VIDEO: Crowd booing at Cerny mentioning Kojima having to leave Fox Engine to his "former employer" pic.twitter.com/0NCttvEPNE— Wario64 (@Wario64) December 3, 2016
Cerny and Kojima visited various Sony first-party studios earlier this year, with two goals, one of which was to find a technical partner. “One [reason for the trip] is technology, tools and services and what kind of technologies we can find,” Kojima explained. “So that was one of the objectives going through all the studios and seeing what kind of stuff they have.”
Earlier rumors pointed to Kojima Productions using a modified version of Sucker Punch’s Infamous: Second Son engine but now we know Kojima settled on another Sony studio’s technology. That decision was made, at least in part, thanks to Guerrilla’s trust in Kojima.
The Dutch developer gave Kojima a box with the engine’s source code right after their first meeting, before any contracts were signed. “This box is the treasure of Guerrilla, and it symbolizes everything they’ve been working on so far. Just meeting me and immediately handing me this, made me feel very special. It gave me a really special feeling,” Kojima said, before adding, “I’m very confident that Herman is completely insane.”
“At Guerrilla Games in Amsterdam, we’ll have a small, satellite studio for Kojima Productions,” Hulst said. “I’m pretty excited about it guys.” Hulst explained that the collaboration has gone beyond just code sharing, but also includes extensive meetings, office visits, social connections and, soon, actual colocation between the two development teams.

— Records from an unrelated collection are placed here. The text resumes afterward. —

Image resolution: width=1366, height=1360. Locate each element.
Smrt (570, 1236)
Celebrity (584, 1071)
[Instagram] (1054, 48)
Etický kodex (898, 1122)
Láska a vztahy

“What’s notable about the Guerrilla Games technology is that it’s not just graphics technology, it’s a great number of things,” Cerny said. “You design a world, you say what the flora and fauna are going to be. You script AI for the enemies. It’s a very deep and intuitive toolset.
“One thing we know is that when game companies work on technology it’s going to evolve and get better and I could not hazard a guess as to where they’re going to take it.”